Showing posts with label Sciences Po. Show all posts
Showing posts with label Sciences Po. Show all posts

May 30, 2013

Professor David Camroux, referring to a Robin Hood tax, seems to be just another applicant to the position of a Sheriff of Nottingham.

Sir, here is David Camroux, an Associate Professor of Science Po, quoting Jean Baptiste Colbert in that “the art of taxation” is taxing so that it is least noticed; writing that the FTT proposed by the European Commission could raise about €30bn to €35bn annually; and indicating it as an amount “rather small in comparison to the revenue needs of the 11 European Governments concerned”, and still he has the gall to refer to it as a Robin Hood tax, “FTT a feather in the cap for the average taxpayer”. May 30.

Sincerely as far as I am concerned Mr. Camroux is clearly only showing credentials to apply for the position of a Sheriff of Nottingham.

Perhaps one day we will find FTT as uncontroversial as VAT Camroux writes. Indeed, but was that to happen, that would just mean another regressive feather plucked from the goose average-taxpayer and put in an average European Commission bureaucrat cap.

If Professor Camroux really wants to help the average taxpayer, then what he should do is to question the revenue needs of their respective governments.

PS. There was a time that the FTT could have been a Robin Hood tax. That was when it was seen as an instrument to obtain resources from rich countries so as to help poor countries. But that was, at least, a financial crisis ago.

March 21, 2013

The first step needed to stop global finance and local economies from disintegrating.

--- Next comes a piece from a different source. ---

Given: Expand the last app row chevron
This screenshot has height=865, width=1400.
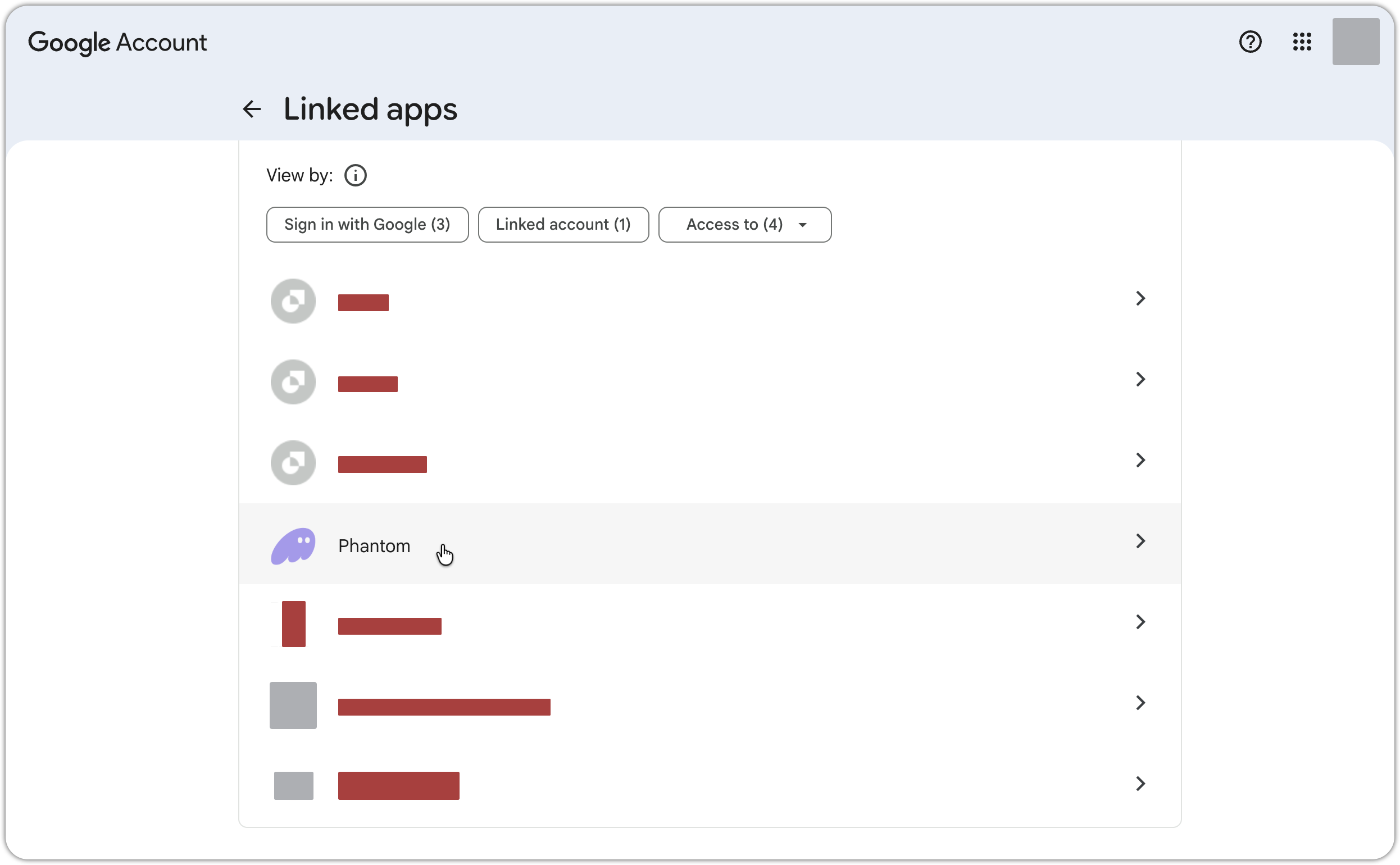Looking at the screenshot, I should (x=1140, y=783).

Sir, Howard Davies and Susan Lund write about the risks of “a system where nations rely on domestic capital formation and concentrate risk in local banking system”, "Three steps to stop global finance disintegration” March 21, 2013.

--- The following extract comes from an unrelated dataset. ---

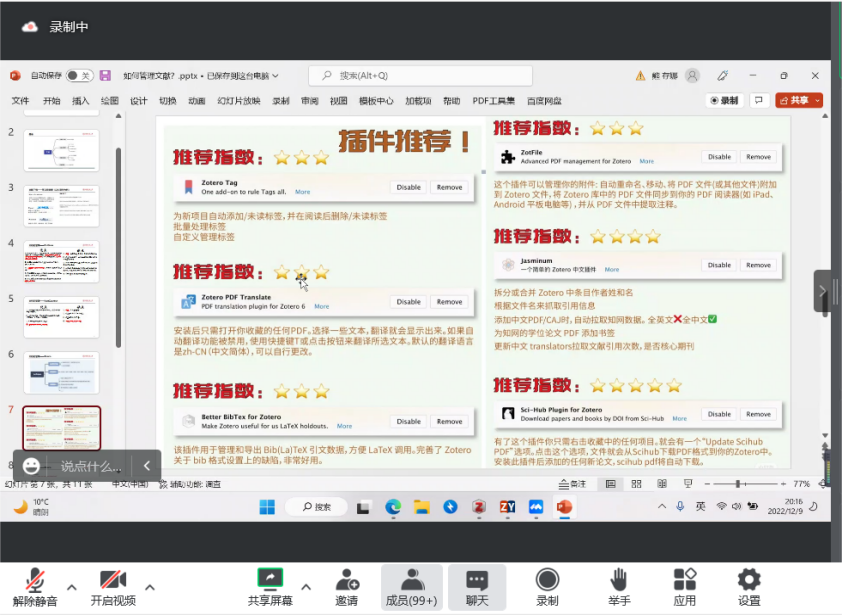842x615 pixels.
Task: Switch to slide sorter view in status bar
Action: [634, 483]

I disagree. The surreptitious global capital control system imposed by the Basel Committee, with their capital requirements based on perceived risk, concentrates bank exposures, everywhere, to what is perceived as “absolutely safe”. In other words it might be more correct to say “concentrate safety in local bank system”.

Even now, while Basel II is still in effect, a German bank can lend to a triple A rated borrower anywhere, holding only 1.6 percent in capital, meaning being able to leverage 62.5 to 1 its equity, while, if lending to a “risky” German small business or entrepreneur, it needs to hold 8 percent in capital, a leverage of 12.5 to 1. That makes it impossible for the banks to allocate resources efficiently in the real economy.

And so to me the most important step the banking system needs to take is to dismantle that odious Basel regulations which favor “The Infallible”, those already favored, and discriminate against “The Risky” those already being discriminated against. That, which can be done, will be no easy task as so many imbalances have already been built into the system.

But that most probably requires firing all current bank regulators who after more than five years since the mistake must have become apparent, are not recognizing it, and indeed, with Basel III and its liquidity requirements also much based on perceived risk, are digging us even deeper into the hole.